You see how it is: just as in the Emily Dickinson poem, these book-lovers have long imagined the places in which their favourite tales unfolded, to the point where they feel that they know exactly how it is.
But then they are exactly where they take place: and how could that not be even better!
Well, they couldn’t always find *exactly* where those stories took place, but they tried awfully hard. A lot of reading done in advance, and a lot of trips to local libraries, a lot of calls to bookish folks nearby, and a lot of hoofing it around the countryside: they were determined to find the proper setting whenever possible.
Often they simply came close, and sometimes close was more than good enough. Sometimes it wasn’t until years later (thanks to a biography published years hence) that they realized how close to or far from the mark they’d been.
Anyway, sometimes they were lucky, as they were with their Beatrix Potter explorations.
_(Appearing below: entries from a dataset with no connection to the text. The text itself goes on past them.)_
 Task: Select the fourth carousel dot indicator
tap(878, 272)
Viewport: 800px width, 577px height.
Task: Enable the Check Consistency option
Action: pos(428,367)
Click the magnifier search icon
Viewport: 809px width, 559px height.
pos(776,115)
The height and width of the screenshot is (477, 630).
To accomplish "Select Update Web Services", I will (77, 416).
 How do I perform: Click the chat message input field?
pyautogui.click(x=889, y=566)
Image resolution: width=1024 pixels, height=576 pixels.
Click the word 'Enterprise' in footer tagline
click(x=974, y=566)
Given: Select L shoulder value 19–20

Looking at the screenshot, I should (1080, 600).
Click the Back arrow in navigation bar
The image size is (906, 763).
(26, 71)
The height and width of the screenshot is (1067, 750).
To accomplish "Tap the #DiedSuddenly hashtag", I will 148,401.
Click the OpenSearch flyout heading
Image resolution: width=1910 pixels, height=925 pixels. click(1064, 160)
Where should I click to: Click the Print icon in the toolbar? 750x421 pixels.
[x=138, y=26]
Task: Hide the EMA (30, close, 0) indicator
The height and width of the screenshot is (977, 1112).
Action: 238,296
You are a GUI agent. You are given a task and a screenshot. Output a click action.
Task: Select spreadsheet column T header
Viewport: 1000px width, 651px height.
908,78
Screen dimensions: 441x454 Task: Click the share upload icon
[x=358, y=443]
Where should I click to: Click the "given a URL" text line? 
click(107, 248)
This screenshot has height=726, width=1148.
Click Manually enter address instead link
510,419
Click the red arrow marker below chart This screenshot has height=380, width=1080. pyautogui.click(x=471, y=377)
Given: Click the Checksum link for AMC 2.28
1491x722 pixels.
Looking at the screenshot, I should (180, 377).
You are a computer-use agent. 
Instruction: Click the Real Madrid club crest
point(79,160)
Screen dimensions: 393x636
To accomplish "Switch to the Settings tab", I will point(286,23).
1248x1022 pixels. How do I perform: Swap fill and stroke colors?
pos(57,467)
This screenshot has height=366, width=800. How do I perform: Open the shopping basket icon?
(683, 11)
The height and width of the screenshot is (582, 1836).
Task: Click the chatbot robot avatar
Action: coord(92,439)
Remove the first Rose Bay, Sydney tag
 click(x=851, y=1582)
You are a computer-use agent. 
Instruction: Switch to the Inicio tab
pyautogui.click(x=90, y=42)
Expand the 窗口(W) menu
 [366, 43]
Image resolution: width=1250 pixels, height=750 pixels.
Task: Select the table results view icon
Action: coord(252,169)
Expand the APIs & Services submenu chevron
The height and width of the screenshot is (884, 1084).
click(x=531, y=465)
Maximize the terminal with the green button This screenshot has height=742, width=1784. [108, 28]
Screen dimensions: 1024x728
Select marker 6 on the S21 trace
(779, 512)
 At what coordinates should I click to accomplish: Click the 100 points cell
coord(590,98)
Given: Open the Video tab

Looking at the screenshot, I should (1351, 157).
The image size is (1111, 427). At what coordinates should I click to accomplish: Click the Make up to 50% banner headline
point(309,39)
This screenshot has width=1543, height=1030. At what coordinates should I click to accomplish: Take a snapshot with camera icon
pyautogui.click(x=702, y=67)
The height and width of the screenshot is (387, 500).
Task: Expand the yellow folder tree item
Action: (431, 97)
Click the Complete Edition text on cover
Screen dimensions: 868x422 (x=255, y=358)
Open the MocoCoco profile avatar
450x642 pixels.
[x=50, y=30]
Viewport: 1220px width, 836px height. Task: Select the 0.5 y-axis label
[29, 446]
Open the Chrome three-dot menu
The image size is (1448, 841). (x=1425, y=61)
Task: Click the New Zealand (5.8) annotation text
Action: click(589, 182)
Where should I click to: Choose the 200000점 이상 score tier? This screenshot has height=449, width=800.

“Hill Top garden is, of course, Jemina Puddle-Duck’s. When I said something to Lucy about its being the scene of Peter Rabbit’s adventures, too, Mrs. Ludbrooke corrected me in shocked tones. To see Mr. MacGregor’s garden one must journey to Tenby, in Wales, where Beatrix’s uncle used to live. The house is called ‘Gwynanog’ and has been turned into a girls’ school. Mrs. Ludbrooke had heard that the garden, the potting shed, and the gold-fish pool are still in existence.”
No matter: as the Le Guin quote goes, it is the journey that matters in the end, more so than the destination.
Although one might argue that it is the bookishness that matters in the end, more so than the journey, because the family members continued to take pleasure in those places on the page, long after they had returned home.
“Ian took especial pleasure in the fact that Louis [Stevenson] liked old maps, pirates, knights, toy soldiers, elaborate games of history and make-believe, just as he himself did. Of course, Ian may like all these things because we read Stevenson to him at such an early age. It is hard to tell.”
It’s a lovely account, whether you like the idea that it’s bookish, or that it’s a tale of English explorations.
This sounds so delightful — I love travelogues. I’m so looking for this one!
I think you’ll enjoy it. She’s written others, including one called A Crack in the Teacup, which is memoir-ish, and which has a delicious subtitle that includes the phrase ‘steeped in stories’. Isn’t that wonderful?
A bookish book, plus travels through England. I think this sounds rather perfect 🙂
I hope you can find a copy, Iris: it’ll inspire some pilgrimages of your own I’d think.